**Instructions to follow**
Count the lines below that contain the word "computer". Give only the number.

**Working data**
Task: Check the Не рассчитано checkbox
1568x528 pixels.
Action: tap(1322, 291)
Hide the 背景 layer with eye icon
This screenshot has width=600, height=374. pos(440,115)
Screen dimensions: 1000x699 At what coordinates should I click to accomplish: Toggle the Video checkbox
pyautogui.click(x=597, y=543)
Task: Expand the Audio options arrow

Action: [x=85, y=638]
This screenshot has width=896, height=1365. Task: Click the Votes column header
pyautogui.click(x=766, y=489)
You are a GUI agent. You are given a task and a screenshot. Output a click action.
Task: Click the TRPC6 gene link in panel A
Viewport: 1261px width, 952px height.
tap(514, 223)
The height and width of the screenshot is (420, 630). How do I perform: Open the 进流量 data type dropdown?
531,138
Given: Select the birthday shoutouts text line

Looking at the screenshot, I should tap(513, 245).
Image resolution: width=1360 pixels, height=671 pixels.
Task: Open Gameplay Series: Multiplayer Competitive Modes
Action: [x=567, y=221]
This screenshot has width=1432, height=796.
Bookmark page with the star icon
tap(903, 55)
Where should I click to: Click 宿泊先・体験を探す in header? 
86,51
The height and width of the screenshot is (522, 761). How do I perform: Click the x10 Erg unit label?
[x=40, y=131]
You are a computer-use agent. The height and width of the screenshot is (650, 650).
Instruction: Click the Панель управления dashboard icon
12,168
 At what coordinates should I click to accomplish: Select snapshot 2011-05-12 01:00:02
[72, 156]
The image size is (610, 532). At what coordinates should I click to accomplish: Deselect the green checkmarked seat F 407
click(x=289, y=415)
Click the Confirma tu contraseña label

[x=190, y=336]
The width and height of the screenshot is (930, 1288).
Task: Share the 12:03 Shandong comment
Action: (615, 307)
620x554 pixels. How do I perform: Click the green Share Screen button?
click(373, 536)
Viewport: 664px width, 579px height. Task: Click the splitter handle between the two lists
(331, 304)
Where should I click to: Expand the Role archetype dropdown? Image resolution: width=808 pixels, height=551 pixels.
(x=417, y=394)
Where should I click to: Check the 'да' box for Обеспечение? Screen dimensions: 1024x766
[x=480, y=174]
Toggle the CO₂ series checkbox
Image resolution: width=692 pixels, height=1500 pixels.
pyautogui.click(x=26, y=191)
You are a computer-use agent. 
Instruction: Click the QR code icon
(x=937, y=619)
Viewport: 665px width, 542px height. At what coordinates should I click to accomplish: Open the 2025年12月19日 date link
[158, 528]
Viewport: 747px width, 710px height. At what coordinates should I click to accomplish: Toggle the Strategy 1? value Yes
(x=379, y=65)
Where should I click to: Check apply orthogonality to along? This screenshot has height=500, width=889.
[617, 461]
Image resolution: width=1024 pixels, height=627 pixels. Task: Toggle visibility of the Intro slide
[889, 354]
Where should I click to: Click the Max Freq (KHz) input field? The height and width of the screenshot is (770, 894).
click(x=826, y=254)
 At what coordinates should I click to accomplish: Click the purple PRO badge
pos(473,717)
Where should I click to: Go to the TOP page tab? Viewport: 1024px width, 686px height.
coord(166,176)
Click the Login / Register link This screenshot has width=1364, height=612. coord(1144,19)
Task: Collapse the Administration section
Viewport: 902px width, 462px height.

**Written solution**
2